Tennessee cities reluctantly comply with new law allowing guns on buses

Tennessee cities are working to implement a new law that allows handgun permit holders in the state to carry their firearms onto public transportation.

The Associated Press reported that Tennessee’s four major cities — Nashville, Knoxville, Chattanooga and Memphis — intend to comply with the law, which took effect July 1, but have so far posted vaguely worded rules that may leave riders confused as to what the policy actually is.

Transit authorities in Nashville, Knoxville, Chattanooga put the onus on riders to educate themselves on who’s allowed to carry guns, while Memphis authorities are still revising the wording of their policies but have begun allowing permit holders to carry firearms.

Nashville has changed its transit system’s code of conduct to only ban weapons that are “unauthorized,” but does not mention the new law.

Chattanooga’s revised transit policy mentions the law without explaining what it actually means in practice, while Knoxville signs were changed with similarly vague wording.

Lisa Maragnano, Chattanooga Area Regional Transportation Authority executive director, implied such wording was purposeful.

“We will comply with the law, we won’t encourage it,” she said in an email.

The new law, backed strongly by the National Rifle Association and signed by Gov.
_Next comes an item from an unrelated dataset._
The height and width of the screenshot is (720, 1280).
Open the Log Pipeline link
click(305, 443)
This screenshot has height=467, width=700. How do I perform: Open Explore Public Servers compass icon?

Bill Haslam in May, calls for cities and counties to either install metal detectors and post security guards at public facilities or allow lawful gun owners with handgun permits to carry their firearms.

The measure will also provide lawful gun owners with a private cause of action to challenge local firearms rules they feel are not being implemented properly.

While gun control advocates claim it could endanger the lives of commuters, gun rights advocates argue the law will have just the opposite effect by letting lawful gun owners carry their firearms as protection against those with criminal intentions.